• **WHAT IS EXPECTED**:
Print, in exact form, the lines below from the one containing "Instruction: Close the" through the one containing "Given: Open thumbnail", and omit all others.

DATASET CONTENT START

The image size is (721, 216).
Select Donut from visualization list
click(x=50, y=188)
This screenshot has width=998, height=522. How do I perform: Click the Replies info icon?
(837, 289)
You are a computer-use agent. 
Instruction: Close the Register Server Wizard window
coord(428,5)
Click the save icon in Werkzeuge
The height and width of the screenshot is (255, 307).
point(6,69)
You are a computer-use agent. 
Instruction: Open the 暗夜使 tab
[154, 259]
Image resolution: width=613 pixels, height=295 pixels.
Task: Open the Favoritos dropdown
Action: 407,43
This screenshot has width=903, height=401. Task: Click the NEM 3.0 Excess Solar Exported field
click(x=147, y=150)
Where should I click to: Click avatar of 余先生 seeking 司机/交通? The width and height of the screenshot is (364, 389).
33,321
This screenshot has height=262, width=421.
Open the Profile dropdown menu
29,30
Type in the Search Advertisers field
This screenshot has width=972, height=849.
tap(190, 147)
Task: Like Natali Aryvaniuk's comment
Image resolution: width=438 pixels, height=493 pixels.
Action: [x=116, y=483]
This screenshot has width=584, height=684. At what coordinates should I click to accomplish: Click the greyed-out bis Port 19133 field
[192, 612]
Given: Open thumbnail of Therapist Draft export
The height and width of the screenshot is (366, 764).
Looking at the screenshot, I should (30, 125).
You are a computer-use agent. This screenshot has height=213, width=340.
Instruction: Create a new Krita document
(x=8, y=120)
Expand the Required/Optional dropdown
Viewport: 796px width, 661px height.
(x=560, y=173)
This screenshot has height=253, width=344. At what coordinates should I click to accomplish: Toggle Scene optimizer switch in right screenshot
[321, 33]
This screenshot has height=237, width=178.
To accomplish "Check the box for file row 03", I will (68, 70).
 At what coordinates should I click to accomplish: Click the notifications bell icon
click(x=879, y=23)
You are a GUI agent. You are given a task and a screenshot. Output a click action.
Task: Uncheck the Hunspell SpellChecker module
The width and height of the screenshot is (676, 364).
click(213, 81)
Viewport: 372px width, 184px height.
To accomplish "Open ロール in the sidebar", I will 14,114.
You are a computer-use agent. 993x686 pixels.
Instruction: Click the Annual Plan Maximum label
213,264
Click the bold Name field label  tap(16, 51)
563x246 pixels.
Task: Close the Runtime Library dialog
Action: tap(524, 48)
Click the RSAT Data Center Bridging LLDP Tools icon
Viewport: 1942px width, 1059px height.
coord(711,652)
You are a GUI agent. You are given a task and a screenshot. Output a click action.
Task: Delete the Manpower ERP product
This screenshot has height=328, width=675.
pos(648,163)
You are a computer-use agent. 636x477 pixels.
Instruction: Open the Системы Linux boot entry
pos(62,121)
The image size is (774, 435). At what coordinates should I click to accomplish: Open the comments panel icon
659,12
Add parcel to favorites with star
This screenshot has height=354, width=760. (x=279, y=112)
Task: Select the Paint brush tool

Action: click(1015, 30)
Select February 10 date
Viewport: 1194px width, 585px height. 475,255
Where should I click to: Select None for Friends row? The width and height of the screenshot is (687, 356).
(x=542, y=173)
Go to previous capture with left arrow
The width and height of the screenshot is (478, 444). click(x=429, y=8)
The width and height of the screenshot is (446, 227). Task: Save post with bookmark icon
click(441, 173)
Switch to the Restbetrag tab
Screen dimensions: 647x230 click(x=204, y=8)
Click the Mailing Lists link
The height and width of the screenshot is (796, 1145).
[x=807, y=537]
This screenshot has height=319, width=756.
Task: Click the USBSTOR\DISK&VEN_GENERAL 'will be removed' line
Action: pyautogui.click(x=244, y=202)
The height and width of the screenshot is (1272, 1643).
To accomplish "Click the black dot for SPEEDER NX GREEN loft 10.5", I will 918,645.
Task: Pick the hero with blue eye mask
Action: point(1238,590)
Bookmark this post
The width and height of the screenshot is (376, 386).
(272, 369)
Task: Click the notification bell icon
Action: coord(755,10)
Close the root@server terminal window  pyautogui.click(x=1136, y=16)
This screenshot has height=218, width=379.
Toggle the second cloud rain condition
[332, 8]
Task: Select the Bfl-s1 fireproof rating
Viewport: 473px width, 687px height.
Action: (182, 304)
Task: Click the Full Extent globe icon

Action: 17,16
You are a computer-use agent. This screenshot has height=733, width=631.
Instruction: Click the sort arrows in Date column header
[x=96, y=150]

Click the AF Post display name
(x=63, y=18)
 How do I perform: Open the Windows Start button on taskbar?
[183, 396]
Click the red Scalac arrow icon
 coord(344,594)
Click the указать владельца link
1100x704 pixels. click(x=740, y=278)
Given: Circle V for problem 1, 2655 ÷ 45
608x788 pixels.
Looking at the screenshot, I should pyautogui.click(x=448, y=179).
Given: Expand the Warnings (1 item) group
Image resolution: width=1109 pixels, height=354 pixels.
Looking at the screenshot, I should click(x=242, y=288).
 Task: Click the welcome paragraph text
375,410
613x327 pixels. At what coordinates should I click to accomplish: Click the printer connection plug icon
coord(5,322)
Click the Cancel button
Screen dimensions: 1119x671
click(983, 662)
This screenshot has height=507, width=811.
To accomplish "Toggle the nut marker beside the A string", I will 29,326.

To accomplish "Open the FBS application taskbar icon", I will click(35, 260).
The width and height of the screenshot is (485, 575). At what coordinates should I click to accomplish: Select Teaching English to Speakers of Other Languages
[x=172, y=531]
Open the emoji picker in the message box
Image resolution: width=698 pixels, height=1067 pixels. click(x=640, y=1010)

DATASET CONTENT END

• **WRITTEN ANSWER**:
Instruction: Close the Register Server Wizard window
coord(428,5)
Click the save icon in Werkzeuge
The height and width of the screenshot is (255, 307).
point(6,69)
You are a computer-use agent. 
Instruction: Open the 暗夜使 tab
[154, 259]
Image resolution: width=613 pixels, height=295 pixels.
Task: Open the Favoritos dropdown
Action: 407,43
This screenshot has width=903, height=401. Task: Click the NEM 3.0 Excess Solar Exported field
click(x=147, y=150)
Where should I click to: Click avatar of 余先生 seeking 司机/交通? The width and height of the screenshot is (364, 389).
33,321
This screenshot has height=262, width=421.
Open the Profile dropdown menu
29,30
Type in the Search Advertisers field
This screenshot has width=972, height=849.
tap(190, 147)
Task: Like Natali Aryvaniuk's comment
Image resolution: width=438 pixels, height=493 pixels.
Action: [x=116, y=483]
This screenshot has width=584, height=684. At what coordinates should I click to accomplish: Click the greyed-out bis Port 19133 field
[192, 612]
Given: Open thumbnail of Therapist Draft export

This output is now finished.